What does a Pathology Collector/Phlebotomist do?
Pathology collectors gather biological samples such as blood, urine or swabs from patients for processing and diagnosis. A phlebotomist usually draws blood only.
As a pathology collector or phlebotomist, you would:
- explain to patients what is happening
- deal with people of all ages and with all types of illnesses
- use hypodermic needles to draw blood
- use swabs to collect mucus or DNA samples
- explain to people how to correctly give urine samples
- label all samples accurately
- follow exact procedures to ensure no contamination or mix ups with samples
- deliver samples within set timescales
- follow strict hygiene regulations
- keep accurate computerised records of what tests have been carried out.
Key skills and interests
To become a pathology collector or phlebotomist, you would need:
- good written and spoken communication skills
- a sympatheic and calming nature
- a steady hand
- practical skills
- accuracy and attention to detail
- the ability to follow instructions and procedures accurately
- the ability to work under pressure.
Working hours and conditions
As a pathology collector you would usually work a standard number of hours per week but depending on your role, you may work weekends or evenings on a shift basis. Part-time work should be readily available.

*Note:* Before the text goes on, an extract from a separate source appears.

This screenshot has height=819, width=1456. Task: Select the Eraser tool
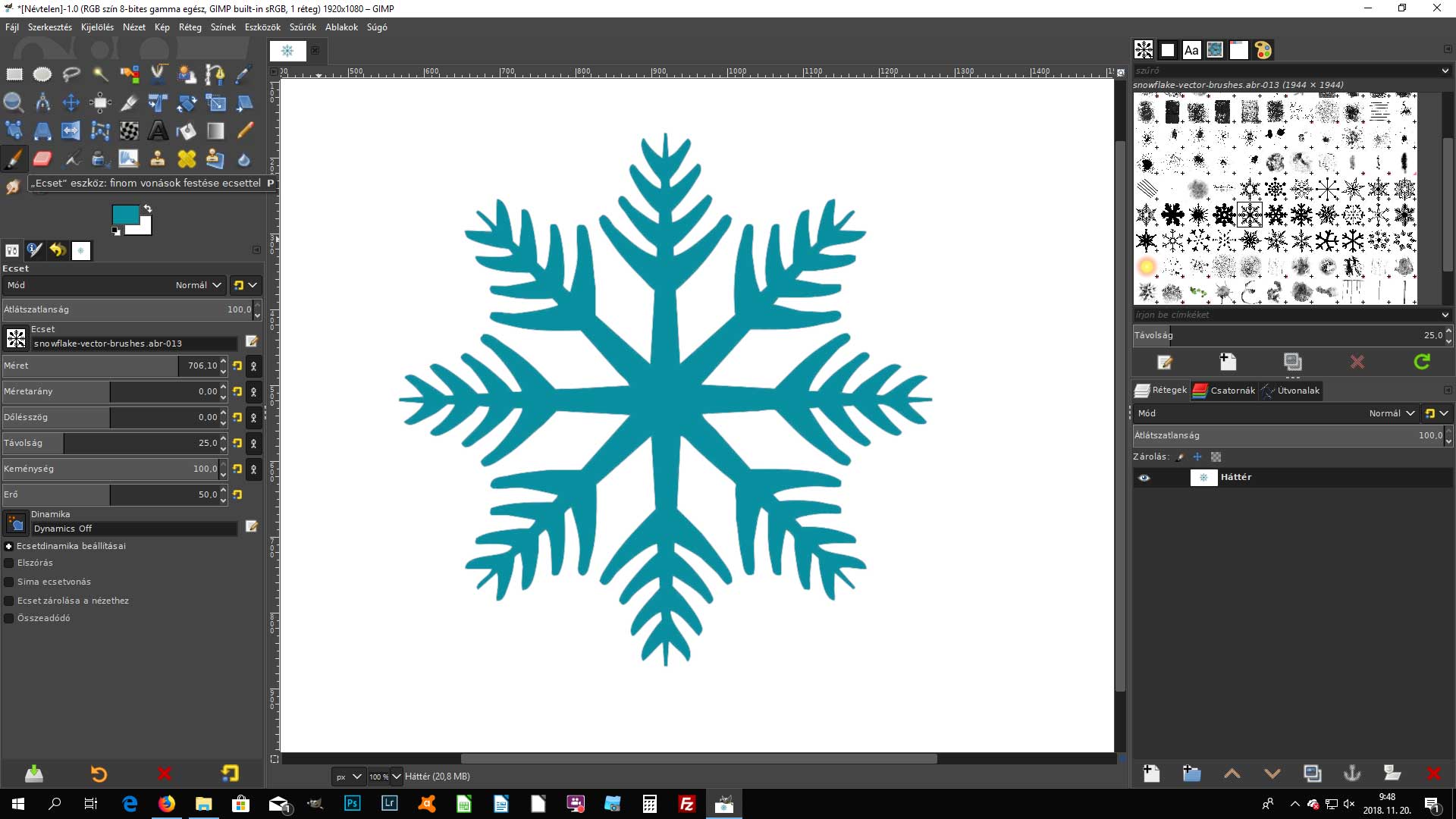tap(42, 158)
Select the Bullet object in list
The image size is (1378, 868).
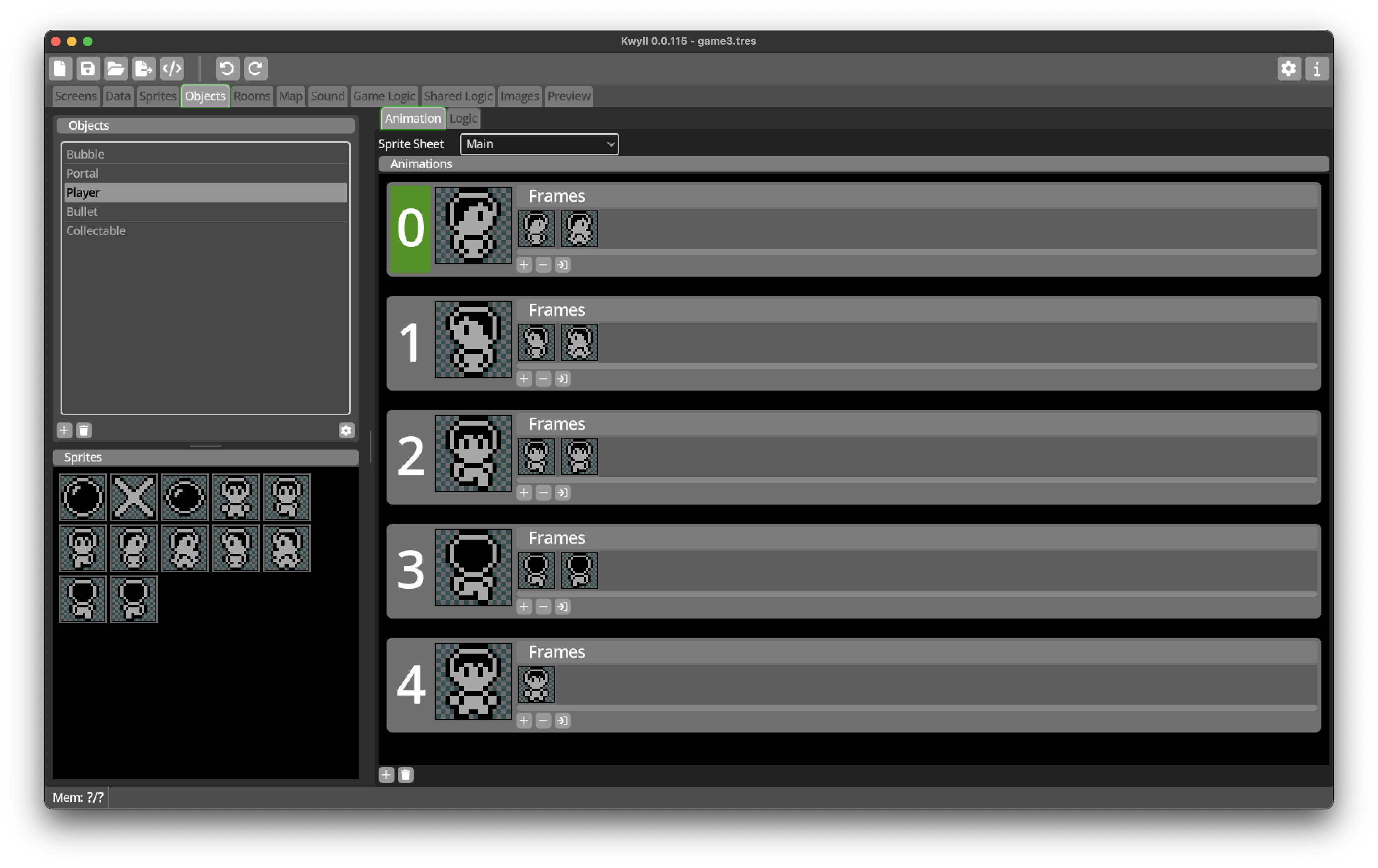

Pathology collectors and phlebotomists work mainly in hospitals, medical and diagnostic laboratories, blood donor centres, medical centres and doctors’ offices. You would be required to have certain immunisations and follow strict handling guidelines.
How to become an Pathology Collector/Phlebotomist?
Entry Level Education
To become a pathology collector or phlebotomist you usually have to complete a VET qualification in laboratory technology or laboratory operations. You may be able to study through distance education.
You may also become a pathology collector through a traineeship in Laboratory Technology. Entry requirements may vary, but employers generally require a junior secondary school certificate or equivalent.
Employment of pathology collectors and phlebotomists is projected to grow much faster than the average for all occupations.
As doctors use more blood and tissue tests to diagnose illness and disease, hospitals, diagnostic laboratories and medical centres will need pathology collectors and phlebotomists to collect samples and arrange tests.